(ce qui précède est ici)

La beauté comme irréel

II) Le sentir comme première condition de possibilité de saisie la beauté.

Ces conditions externes que sont l’histoire personnelle, la société à laquelle on appartient, la classe sociale qui détermine des valeurs différentes, etc. qui permettent ou interdisent d’aller à la rencontre du beau artistique, ne sont pas suffisantes pour comprendre l’expérience de la beauté. Pour le psychologue ou pour le sociologue, l’œuvre belle n’est pas prise pour elle-même mais comme signe c’est-à-dire comme ce qui renvoie à autre chose qu’elle-même, à savoir la vie affective personnelle ou une caractéristique sociale: c’est ce que fait Freud dans «Un souvenir d’enfance de Leonard de Vinci» en montrant que celui-ci a réussi à sublimer son homosexualité refoulée pour produire des formes esthétiques.

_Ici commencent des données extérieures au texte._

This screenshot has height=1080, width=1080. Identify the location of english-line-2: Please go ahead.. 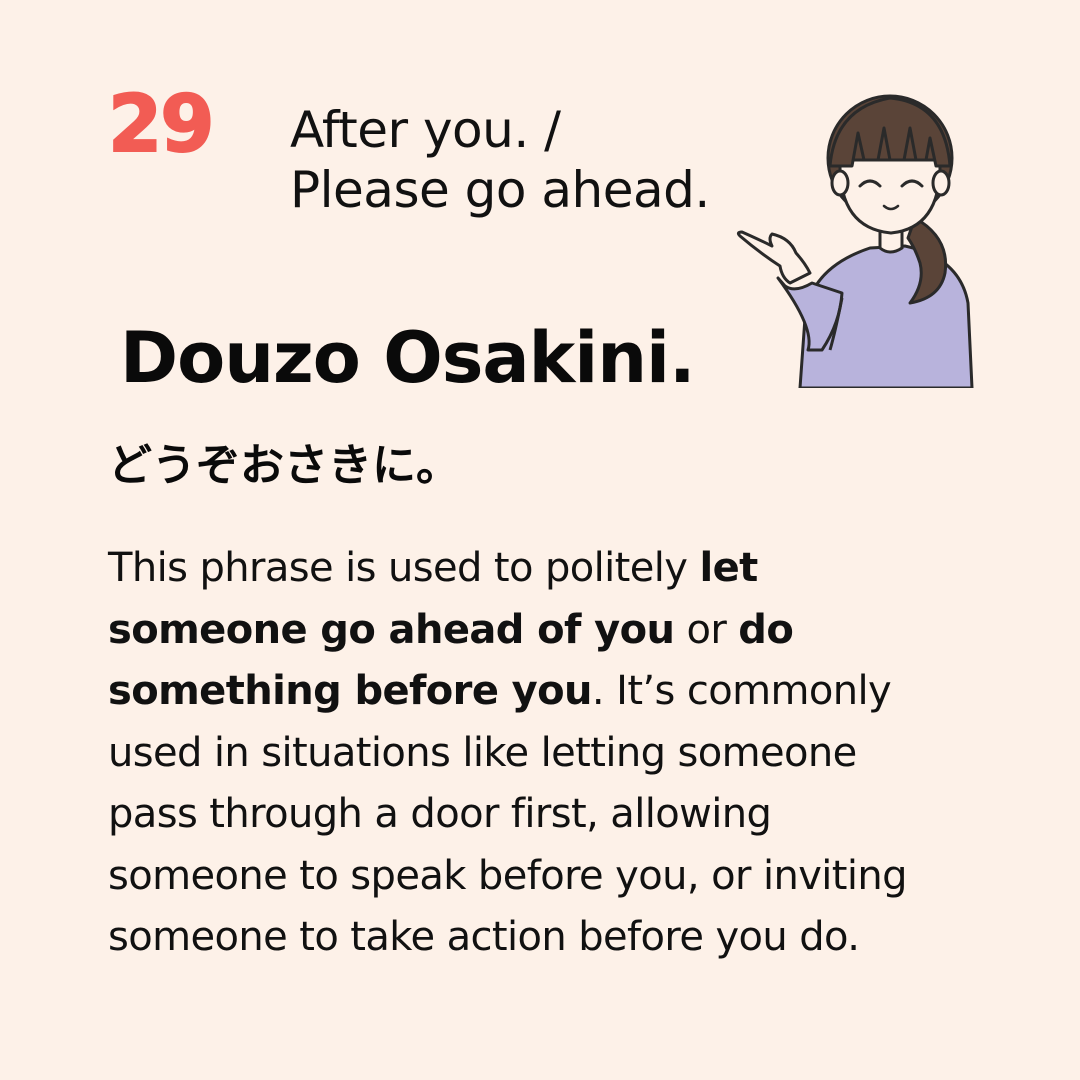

Car la « pulsion sexuelle est tout particulièrement appropriée à abandonner son but immédiat en faveur d’autres buts non sexuels et éventuellement plus élevés dans l’estimation des hommes », notamment de l’art.

Je puis ainsi, à la façon du psychologue, montrer que les traits schizoïdes de la personnalité de Cézanne se retrouvent dans ses tableaux sous la forme de taches blanches qui séparent les formes peintes. Je peux aussi, à la façon du sociologue Pierre Bourdieu, considérer les commentaires très différents selon les catégories sociales au même tableau, comme des marqueurs sociaux. Mais, dans les deux cas, je me place à l’extérieur de la beauté qui n’est considérée que comme un prétexte, un signe (état psychique, détermination sociale) d’autre chose qu’elle-même.

Pour comprendre pourquoi la saisie de la beauté me donne du bonheur, il est essentiel de se déprendre de l’intelligence du sociologue qui est trop savant pour sentir la beauté : la science, par la distance qu’elle prend avec ce qui est, est inapte à nous faire comprendre la spécificité de l’attitude que nous devons prendre pour appréhender la beauté : « La science manipule les choses mais renonce à les habiter » écrit Merleau-Ponty dans L’oeil et l’esprit. Il faut, comme le dit Cézanne (et sa remarque vaut aussi pour celui qui regarde son œuvre) retrouver un contact primitif avec le monde, celui de la brute : «Au fond, je ne pense à rien quand je peins. Je vois des couleurs. Je peine. Je jouis à les transporter telles que je les vois sur ma toile. Elles s’arrangent au petit bonheur, comme elles veulent. Des fois, ça fait un tableau. Je suis une brute. Bien heureux si je pouvais être une brute… ». Cet état primordial est ce que l’on nomme sentir et non pas perception ; l’enfant est plus à même d’y accéder comme le jeune Campellone submergé par l’émotion lors de sa première venue à l’opéra car il ne peut pas confondre, comme l’adulte, l’œuvre comme signe (par exemple l’histoire et le livret de l’opéra qu’il entend et que désormais, devenu chef, il peut raconter) et l’oeuvre comme forme qui ne vaut que par et pour elle-même. L’enfant ne peut pas comprendre intellectuellement la complexité de l’histoire de l’opéra ; il est alors en situation, dans la forme musicale qu’il entend, de «dégager le son de la signification » (expression que le poète et penseur contemporain, Yves Bonnefoy, applique à la définition de la poésie. La poésie «réveille la matière sonore, le son inhérent aux phonèmes». Conférence intitulée « La parole poétique »). Il faudrait dire, plus justement, qu’il n’a pas à se déprendre de la signification que recherche l’adulte qui veut comprendre intellectuellement de quoi il s’agit ; il peut saisir la forme en elle-même.

Il nous faut donc, pour comprendre l’expérience singulière de la rencontre de la beauté, d’une part expliquer la séparation radicale entre la perception et le sentir, d’autre part savoir distinguer la saisie d’une forme et l’appréhension d’un signe.